Work to be completed
Reproduce the listing below word for word, leaving out the pictures.

Data entries

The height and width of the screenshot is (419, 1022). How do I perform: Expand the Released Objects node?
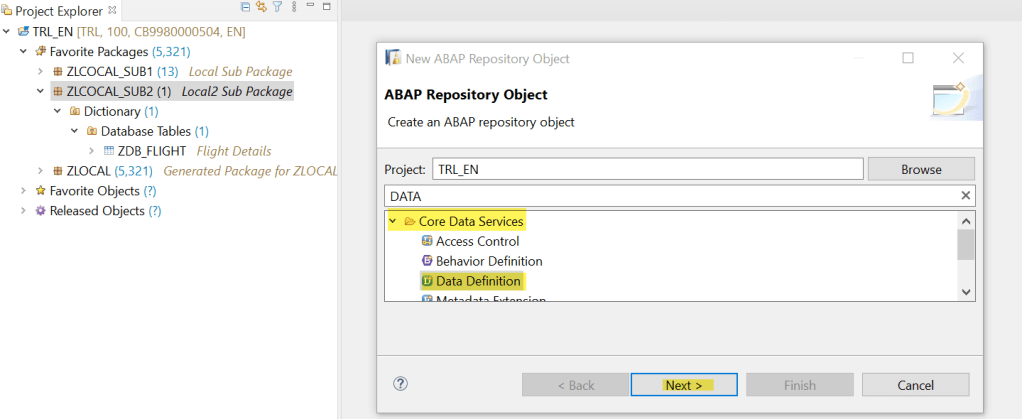coord(24,211)
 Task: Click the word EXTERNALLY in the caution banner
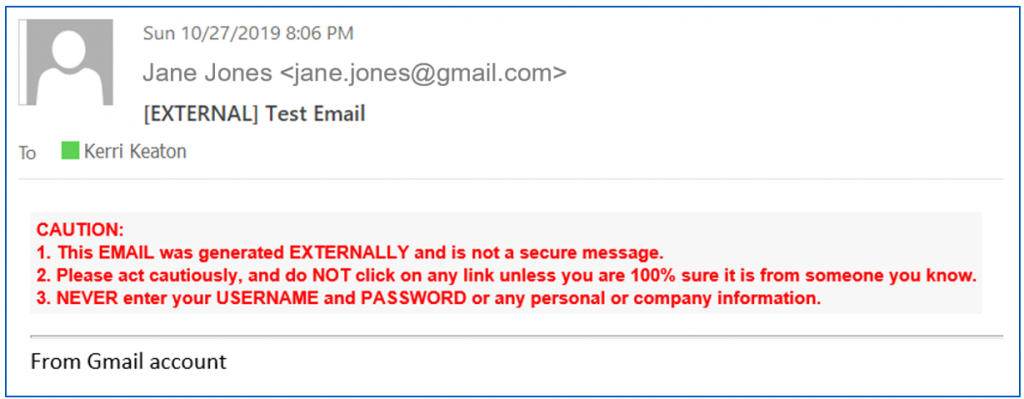350,253
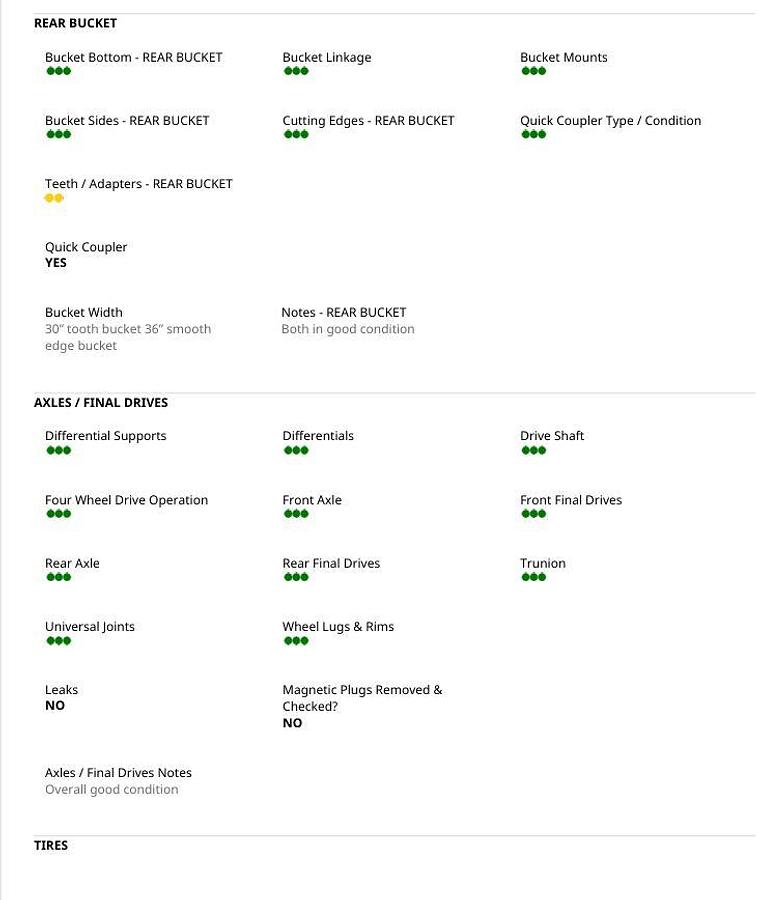Click the green dots under Bucket Mounts

pyautogui.click(x=534, y=71)
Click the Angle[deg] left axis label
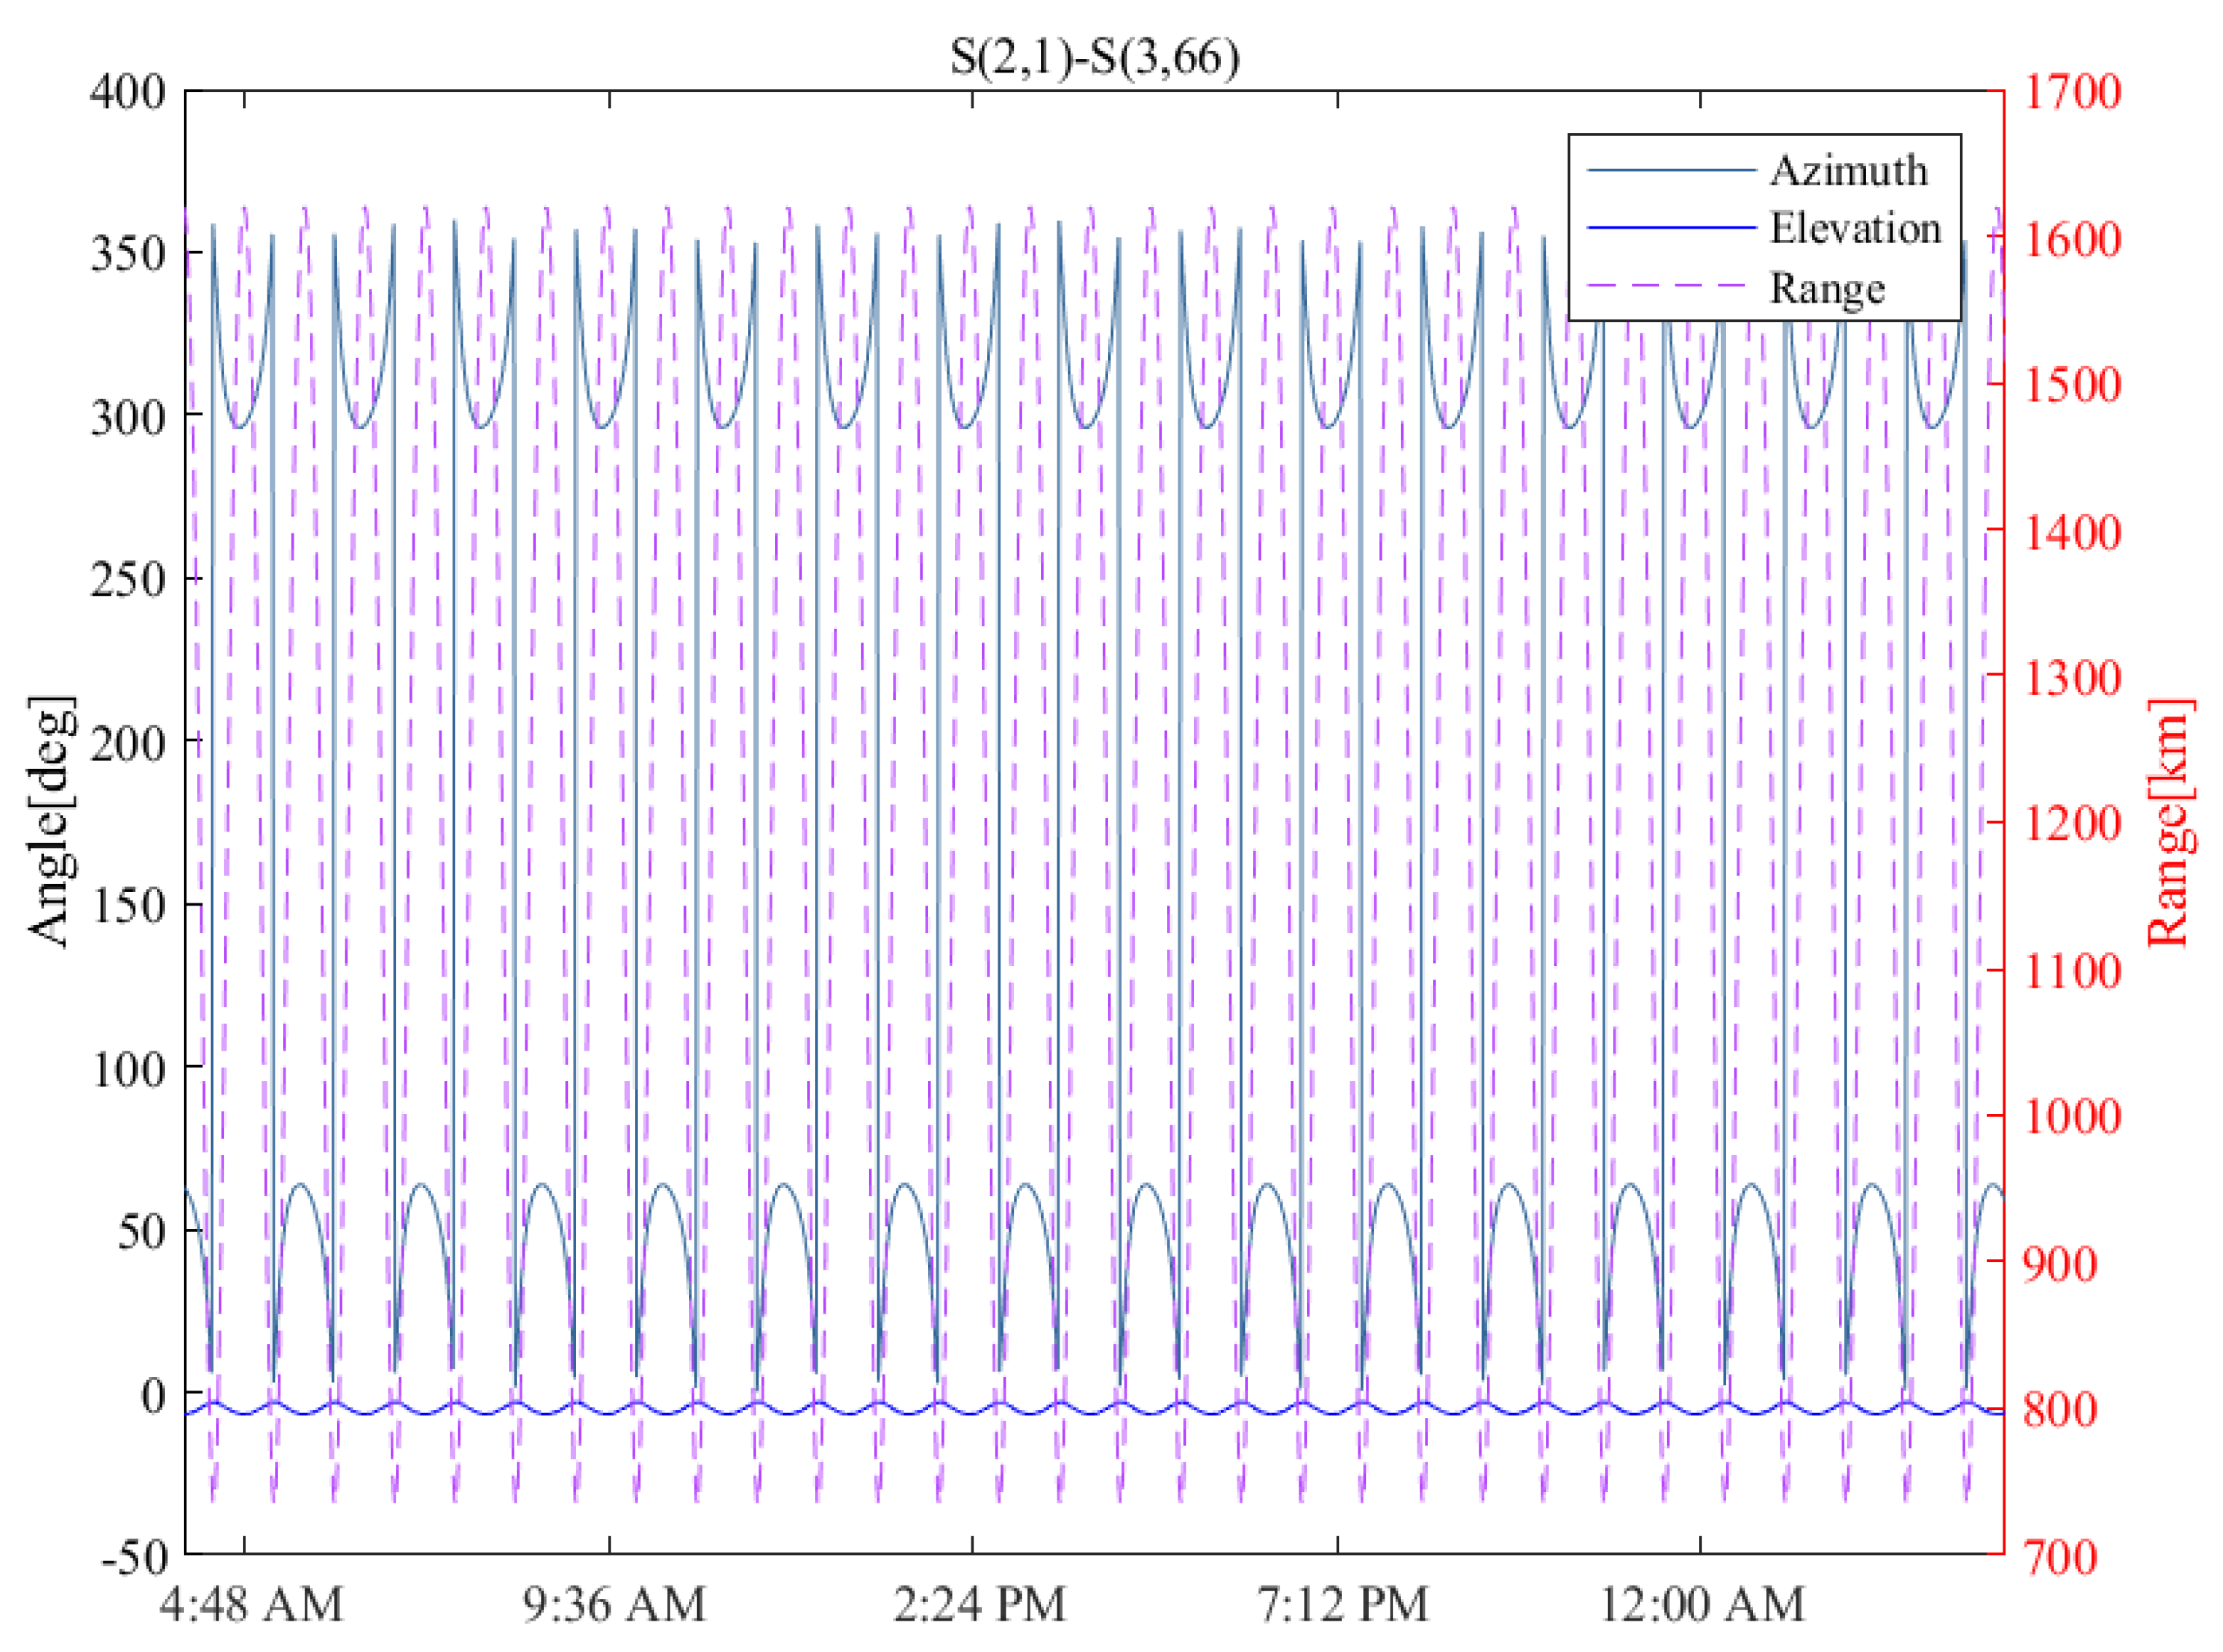Image resolution: width=2223 pixels, height=1652 pixels. coord(52,821)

Task solution
The height and width of the screenshot is (419, 1022). How do I perform: Expand the Released Objects node?
coord(24,211)
 Task: Click the word EXTERNALLY in the caution banner
350,253
Click the green dots under Bucket Mounts

pyautogui.click(x=534, y=71)
Click the Angle[deg] left axis label
Image resolution: width=2223 pixels, height=1652 pixels. coord(52,821)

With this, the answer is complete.